# Free ammo competition!



## NaturalFork (Jan 21, 2010)

Sorry this is USA only. Shipping outside the USA is just not doable for me at this time.

Go to www.slingshotleague.com and click on the "Can Shooting League" .. follow the rules, enter a video and post your scores.

Winner by Jan 1st gets 5 pounds of 3/8 inch ammo + a Bill Hays Seal Sniper Flatshot delivered anywhere in the world.

Thanks!

_EDIT : This is now an international competition. Bill Hays has stepped up to the plate and upped the prizes as well as making it anywhere on earth. Scroll down to post #10 to see Bills contribution._


----------



## Danny0663 (Mar 15, 2011)

Great prize ray!

It's a shame it's US only ... hehehehe


----------



## NaturalFork (Jan 21, 2010)

I have my entry posted. A score of 1!!! come on people you know you can beat that!


----------



## NaturalFork (Jan 21, 2010)

Not only will you win the ammo. But you will get the first spot in the winners circle at slingshotleague.com.


----------



## Knoll (Nov 10, 2011)

Got a vid camera around somewhere. Will go on search mission today.


----------



## M.J (Nov 1, 2010)

On it!


----------



## HopefulHunter (Oct 15, 2011)

I may have to enter anyway regardless of not being able to receive the prize, I'm not convinced that I'm good enough for that anyway!


----------



## NaturalFork (Jan 21, 2010)

HopefulHunter said:


> I may have to enter anyway regardless of not being able to receive the prize, I'm not convinced that I'm good enough for that anyway!

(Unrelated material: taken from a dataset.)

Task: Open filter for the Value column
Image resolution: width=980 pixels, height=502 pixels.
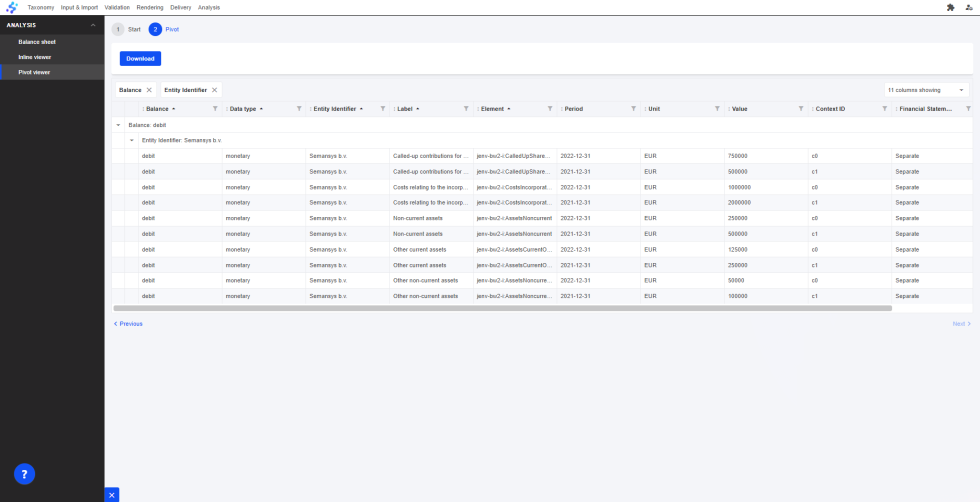Action: click(x=800, y=108)
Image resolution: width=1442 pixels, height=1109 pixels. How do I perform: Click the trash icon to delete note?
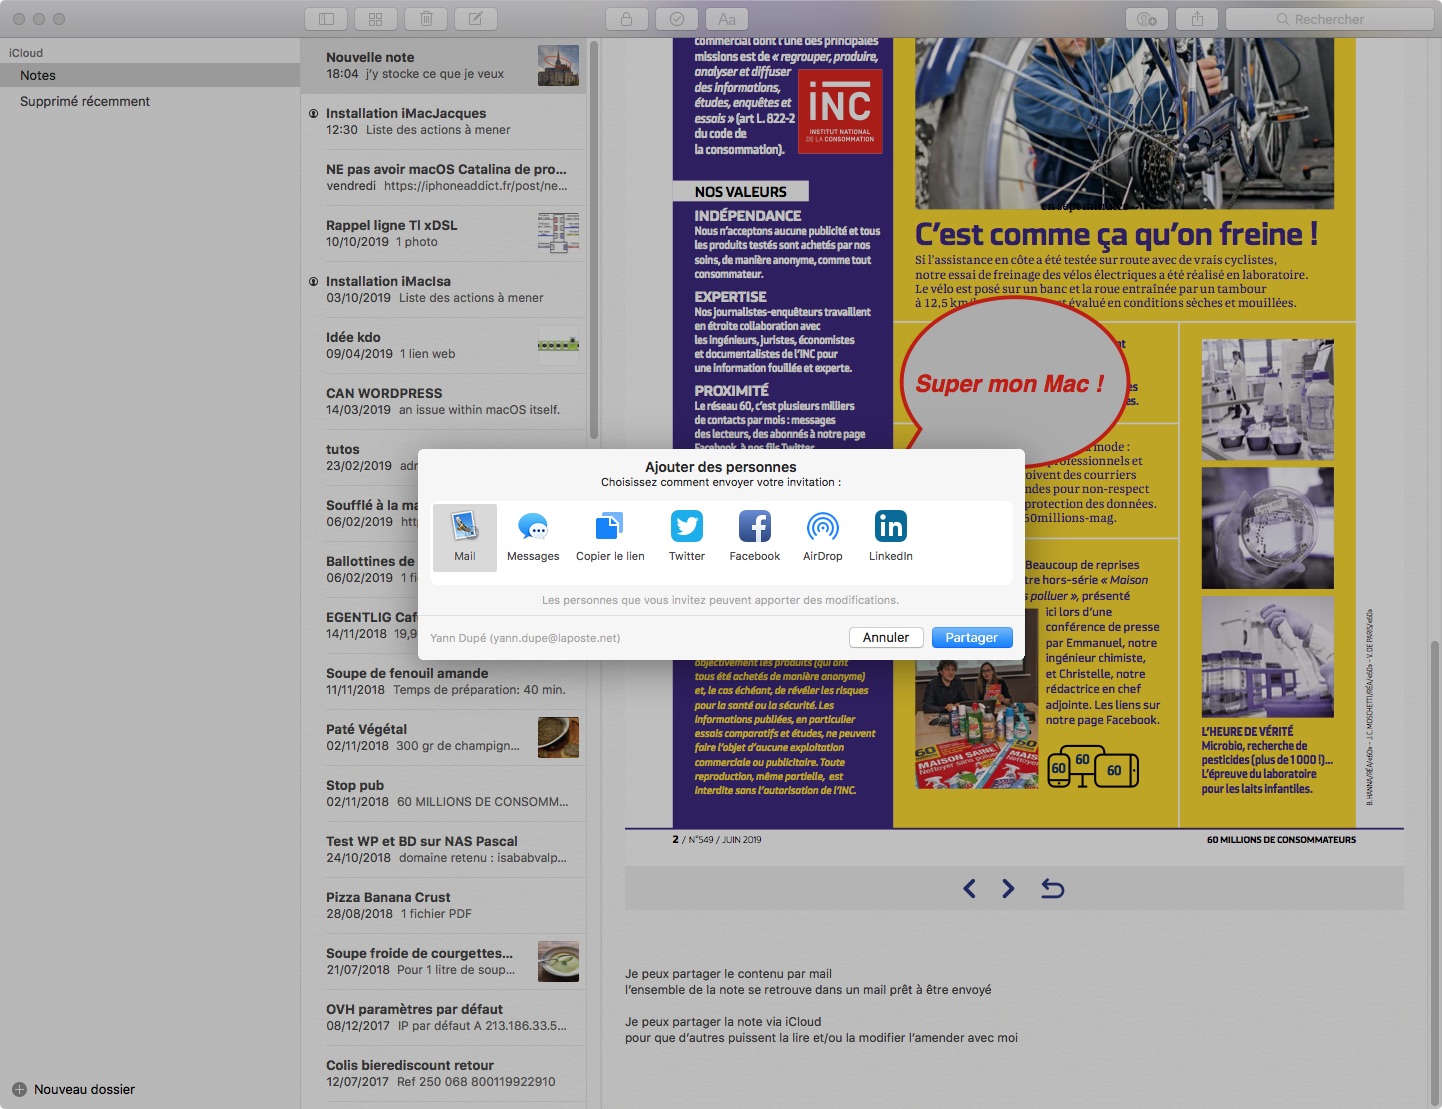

If you guys want to enter please do. I will drum up something to send if you win.


----------



## HopefulHunter (Oct 15, 2011)

Thanks NF but it won't be necessary on my part. I've only fired a slingshot more than about 5 meters twice, and one time i was only aiming that far, the bands were too heavy and didn't pull it lol. We'll see when I go home. Have to make a catchbox and also have plans for a pair of pump action slingshot xbows (a la Joerg.) One for my baby brother


----------



## Bill Hays (Aug 9, 2010)

Hey this sounds like fun... I'll give it a try, but I want to be exempt from receiving a prize in case I do well.
In fact Ray you've done a lot in setting up the website and trying to promote the primary function of a slingshot... and if you'd like to, you can open the contest up to the WORLD... and I'll send the winner 5 lbs. of 3/8" steel ammo and a SEAL Sniper flatshot, banded up with Tex bands and a Rayshot extreme accuracy pouch.
We do a lot of International shipping anyway, so I'll just slip it in there with all the other packages when my Wife goes to the post office.


----------



## NaturalFork (Jan 21, 2010)

Bill Hays said:


> Hey this sounds like fun... I'll give it a try, but I want to be exempt from receiving a prize in case I do well.
> In fact Ray you've done a lot in setting up the website and trying to promote the primary function of a slingshot... and if you'd like to, you can open the contest up to the WORLD... and I'll send the winner 5 lbs. of 3/8" steel ammo and a SEAL Sniper flatshot, banded up with Tex bands and a Rayshot extreme accuracy pouch.
> We do a lot of International shipping anyway, so I'll just slip it in there with all the other packages when my Wife goes to the post office.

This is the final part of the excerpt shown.